Republicans belief in trickle-down economics as the way to induce a robust economy has failed. Reagan started that process while George W. Bush continued it on steroids. Young people can see that hard work does not necessarily make wealth and success anymore. The people sitting on their rear ends moving capital are the ones rewarded. When young people leave college with a large debt load and they hear that a Republican Party wants to leave loan rates that float with the desires of bankers, they understand the party may say they care, but their actions say otherwise.


I think this speaks volumes. Trickle-down economics never really did work (nor does outsourcing or globalism), but try explaining that to a Reaganite. They never get it.

But another problem is addressed in the previous paragraph:

quote:

Of course, most in the focus groups and the scientific study would agree with those points. Every liberal Democrat and Republican and every conservative Democrat & Republican believe in robust entrepreneurship, robust small businesses, and slashing wasteful spending. The problem is how you get there.

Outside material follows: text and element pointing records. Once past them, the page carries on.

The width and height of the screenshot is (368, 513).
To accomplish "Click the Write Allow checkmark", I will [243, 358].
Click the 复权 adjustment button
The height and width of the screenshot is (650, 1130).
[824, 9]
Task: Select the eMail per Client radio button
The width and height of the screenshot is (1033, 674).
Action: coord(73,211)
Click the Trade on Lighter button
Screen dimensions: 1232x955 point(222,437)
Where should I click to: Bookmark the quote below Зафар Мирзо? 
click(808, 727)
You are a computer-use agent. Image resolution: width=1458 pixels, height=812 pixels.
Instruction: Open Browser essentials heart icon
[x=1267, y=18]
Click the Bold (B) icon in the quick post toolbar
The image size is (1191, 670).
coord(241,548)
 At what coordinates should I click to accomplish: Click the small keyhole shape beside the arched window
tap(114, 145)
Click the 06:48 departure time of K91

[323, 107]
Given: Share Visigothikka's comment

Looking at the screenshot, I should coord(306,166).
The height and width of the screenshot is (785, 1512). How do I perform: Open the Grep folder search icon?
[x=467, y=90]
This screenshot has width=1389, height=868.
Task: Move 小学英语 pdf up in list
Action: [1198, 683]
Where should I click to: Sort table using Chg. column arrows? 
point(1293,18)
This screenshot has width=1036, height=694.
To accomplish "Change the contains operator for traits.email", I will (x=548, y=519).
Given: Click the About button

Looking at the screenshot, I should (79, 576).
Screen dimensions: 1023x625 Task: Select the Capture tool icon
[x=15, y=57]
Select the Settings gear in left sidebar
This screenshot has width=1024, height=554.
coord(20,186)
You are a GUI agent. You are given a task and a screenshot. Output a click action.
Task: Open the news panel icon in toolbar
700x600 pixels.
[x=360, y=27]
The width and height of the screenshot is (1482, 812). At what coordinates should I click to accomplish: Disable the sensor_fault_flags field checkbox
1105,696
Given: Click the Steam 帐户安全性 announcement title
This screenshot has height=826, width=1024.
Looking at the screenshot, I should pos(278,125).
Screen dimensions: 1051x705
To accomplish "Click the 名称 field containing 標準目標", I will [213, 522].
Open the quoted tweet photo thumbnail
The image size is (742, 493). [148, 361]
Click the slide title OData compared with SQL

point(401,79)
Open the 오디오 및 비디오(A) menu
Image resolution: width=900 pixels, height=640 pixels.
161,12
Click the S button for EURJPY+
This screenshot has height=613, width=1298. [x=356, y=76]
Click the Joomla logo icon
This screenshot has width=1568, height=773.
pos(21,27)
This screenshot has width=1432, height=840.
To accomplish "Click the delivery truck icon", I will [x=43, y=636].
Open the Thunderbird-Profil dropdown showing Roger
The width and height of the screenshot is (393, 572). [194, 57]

"Robust entrepreneurship" may be the opiate of the masses here, and it seems to affect both Democrats and Republicans alike. Many still cling to the illusion of the "American Dream," and that's where both parties are equally wrong. You can't get there from here, yet many people still believe that we can.

I also think that both Republicans and Democrats get too heavily caught up in social issues and don't put enough focus on purely economic issues. On economic issues, Democrats and Republicans are far too similar to each other, as both supported NAFTA, free trade, globalism, and outsourcing. On those issues, there is absolutely no difference between Republicans and Democrats, and those are the things which are killing America.




True! Well said!




epiphiny43 -> RE: College Republicans: geopee "Closed Minded, Racist, Rigid" (6/8/2013 12:40:57 AM)

An article on off-shoring US industry in Wired interviewed a lot of mid-level business executives. Most studied the situation and decided 1/3 would succeed, 1/3 would fail and 1/3 would break even. But when their accountants did the taxes, most Had to off-shore, the tax incentives Congress passed made it a slam dunk to move industry out of the country. All in the name of 'competitiveness'. And it's sunk the working class, much business and damaged our balance of payments, probably fatally.
Globalization has worked well for those big enough and financed well enough to enter and dominate new markets. It's largely destabilized the small farmer everywhere and made refugees of marginal workers all over the US and the Americas just for starters. Just one more classic battle between Wall Street and Main Street, only NAFTA went after local businesses all over the hemisphere. As long as the Supreme Court permits money to dominate the political process through election funding and unlimited lobbying, nothing will change, the short term financial interests of the capital moving investors will trump the national interest every time.




jlf1961 -> RE: College Republicans: geopee "Closed Minded, Racist, Rigid" (6/8/2013 12:41:21 AM)

And these republican college students are different than many of the adults in the party how?

I did not say the majority, I said many.

For that matter there are many in the Democrat party I think are in dire need of shock therapy... using an electric chair.